#### Stated task 1:
Name each area that the article on Haluaghat gives as bounding the upazila.

#### Article:

Sub-district in Mymensingh, Bangladesh

Haluaghat Upazila mauza geocode map

Haluaghat (হালুয়াঘাট) is an upazila of Mymensingh District in Mymensingh, Bangladesh.

== Geography ==
Haluaghat is located at . It has 69,725 households and a total area of 357.61 km^{2}.

The upazila is bounded by the Meghalaya state of India on the north, Phulpur and Tarakanda upazilas on the south, Dhobaura on the east, and Nalitabari on the west. Major rivers flowing through this region include the Kangsha and Darsha.

There is a strategic border checkpoint on the Bangladesh–India border at Haluaghat (Gobrakura and Karaitoli land ports), which facilitates international trade between the two countries.

#### Dataset extract:
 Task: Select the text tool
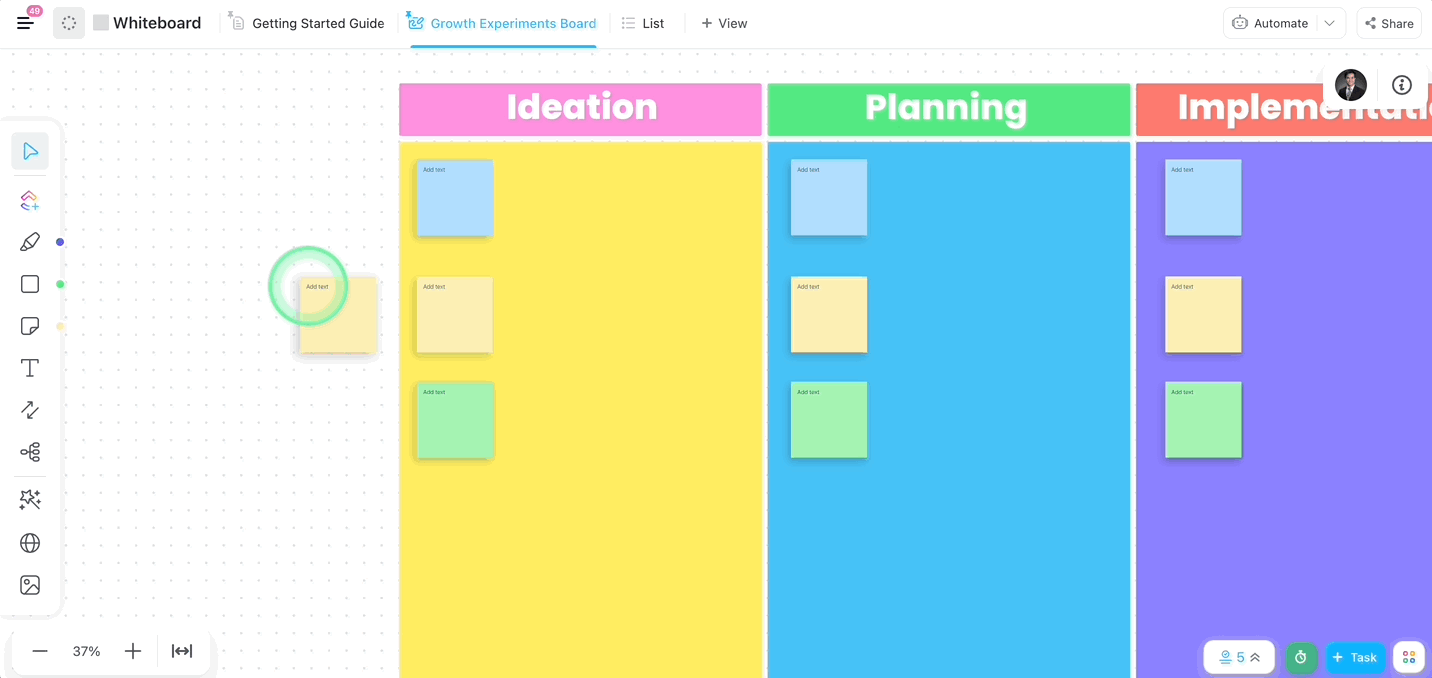(30, 368)
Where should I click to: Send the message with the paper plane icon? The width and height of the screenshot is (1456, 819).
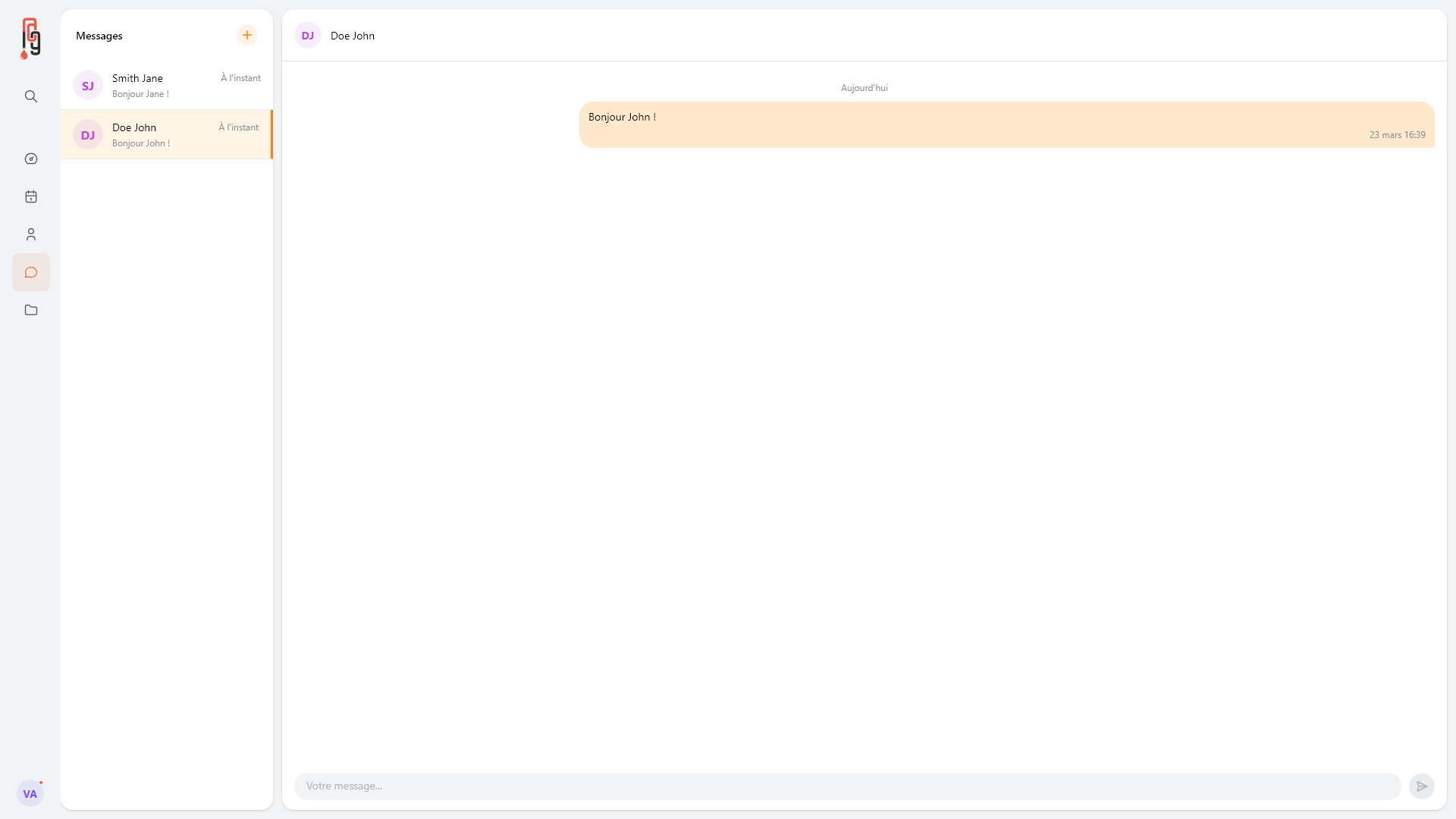pyautogui.click(x=1422, y=786)
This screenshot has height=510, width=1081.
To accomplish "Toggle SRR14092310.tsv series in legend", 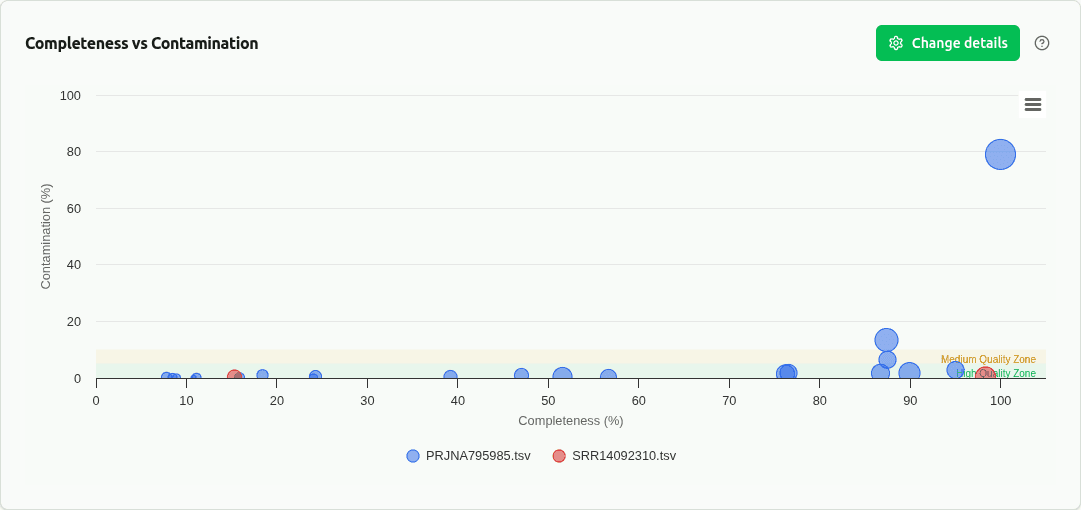I will coord(624,456).
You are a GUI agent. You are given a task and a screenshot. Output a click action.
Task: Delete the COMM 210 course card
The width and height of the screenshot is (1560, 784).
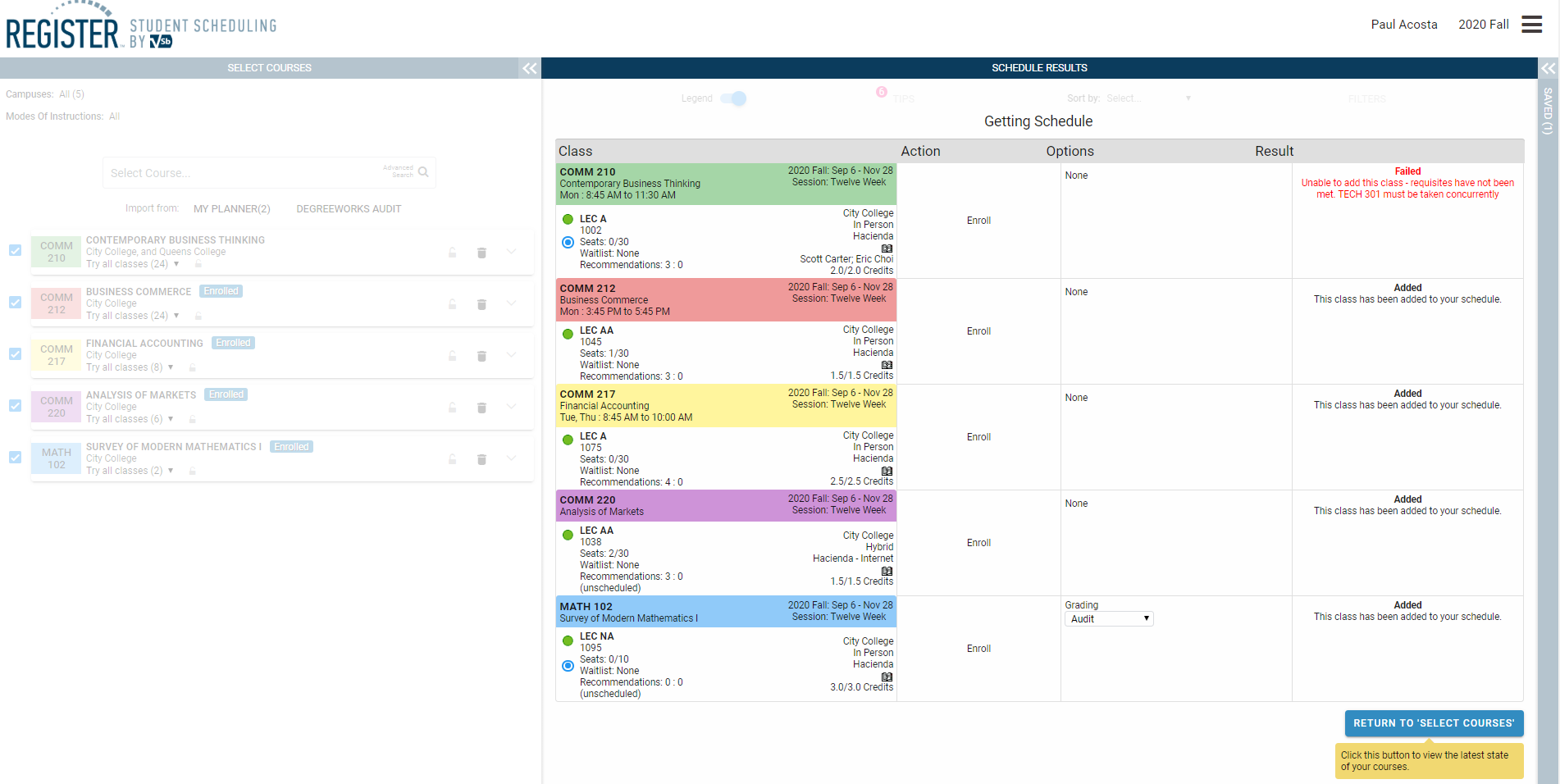481,253
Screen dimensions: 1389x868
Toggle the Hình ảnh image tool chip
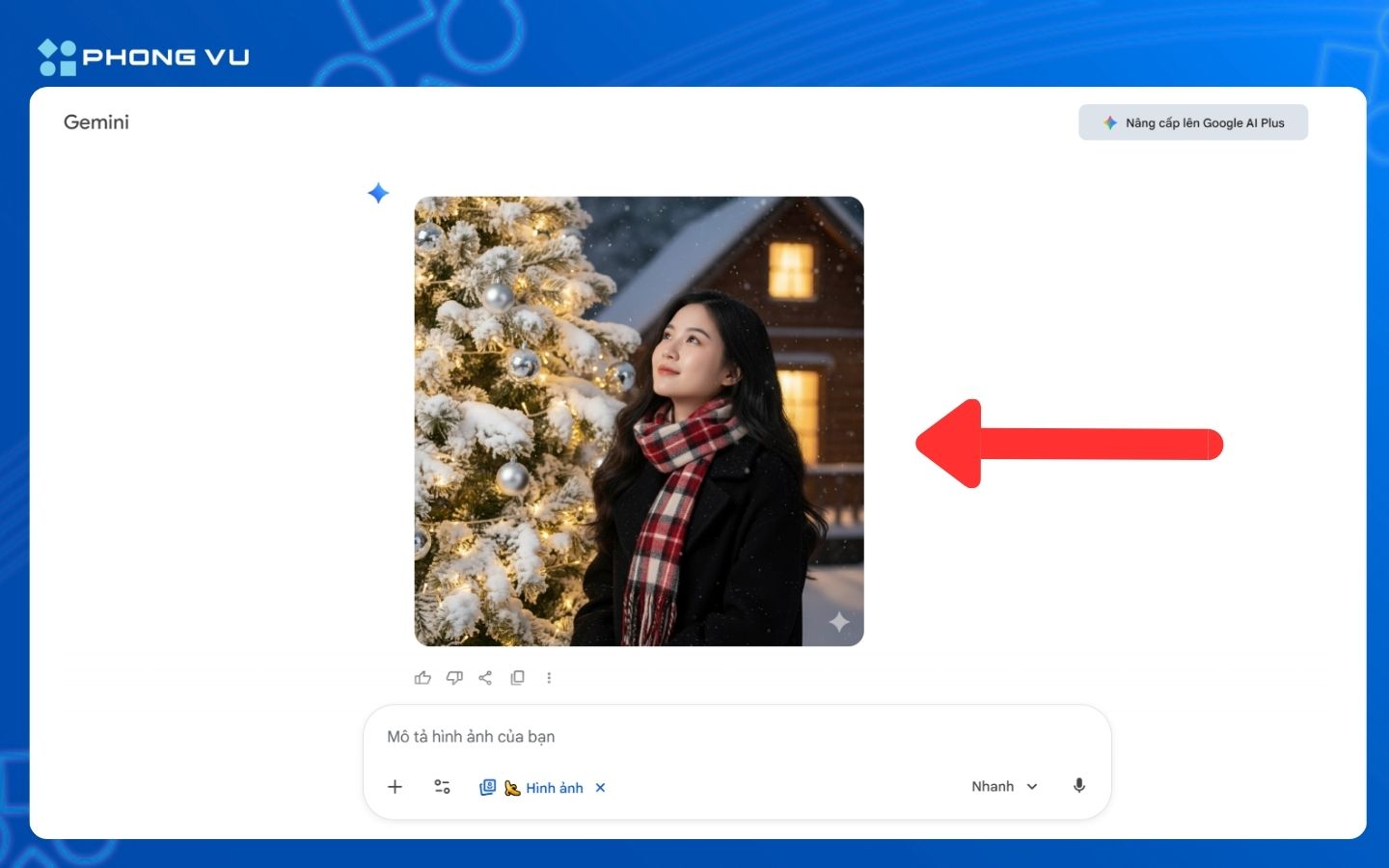click(554, 788)
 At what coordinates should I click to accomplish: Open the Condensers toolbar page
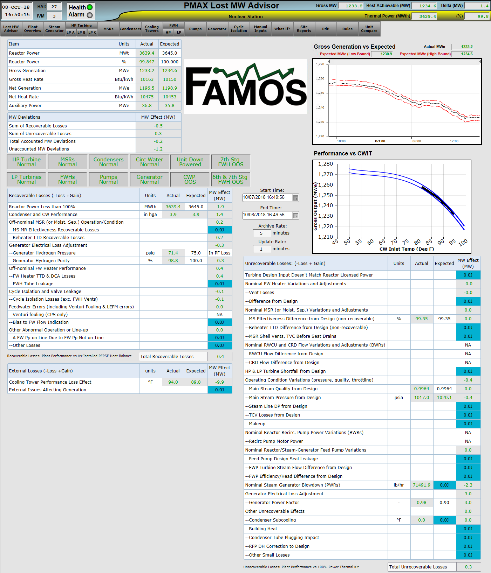(130, 29)
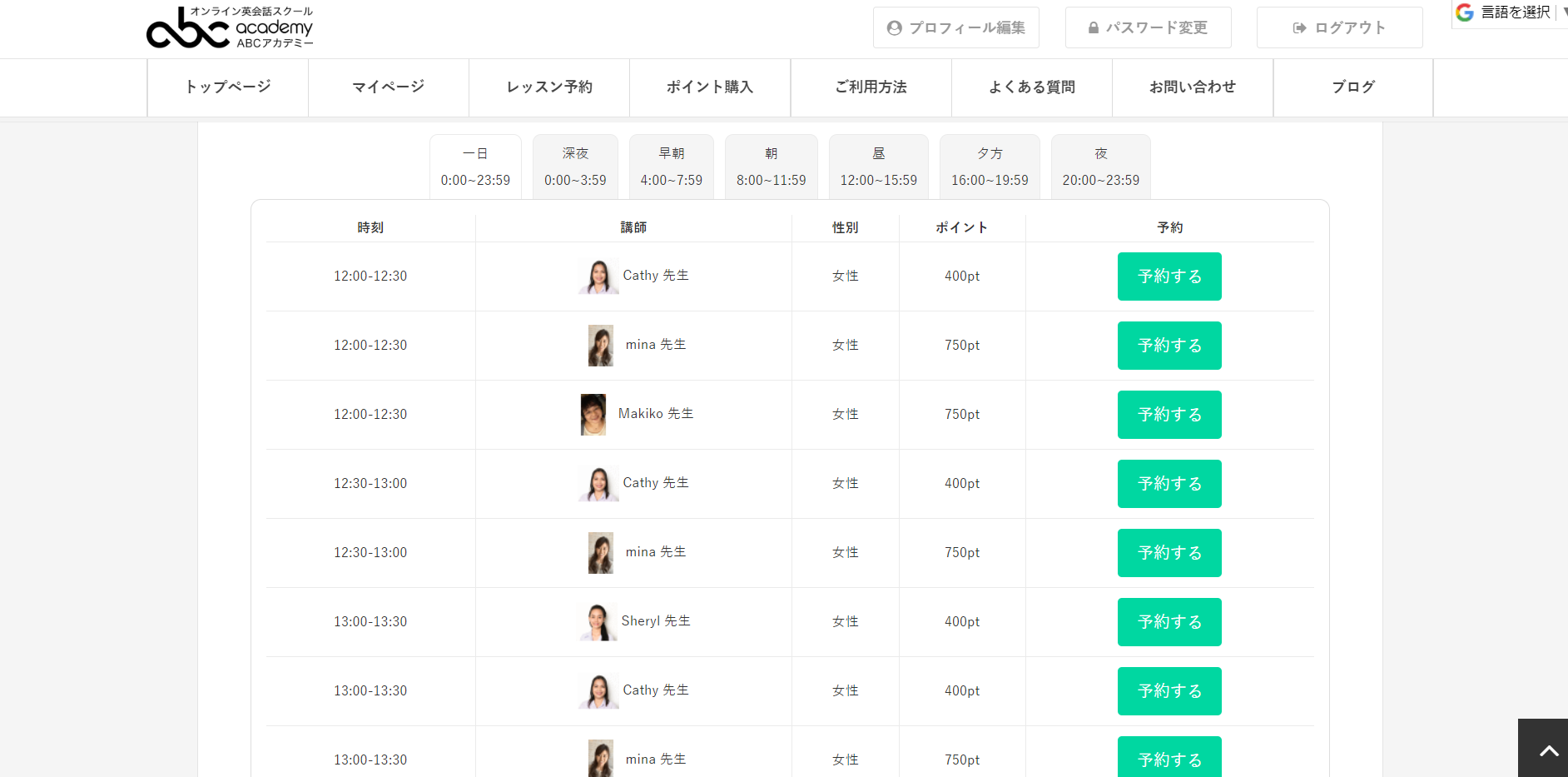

#### Stated task 2:
Quote the entries from the line holding "At what coordinates" through the end of the entries, inclusive. Leave out the pictures.

#### Full answer 1:
Meghalaya state of India, Phulpur upazila, Tarakanda upazila, Dhobaura, Nalitabari

#### Full answer 2:
 At what coordinates should I click to accomplish: Open the Condensers toolbar page
(130, 29)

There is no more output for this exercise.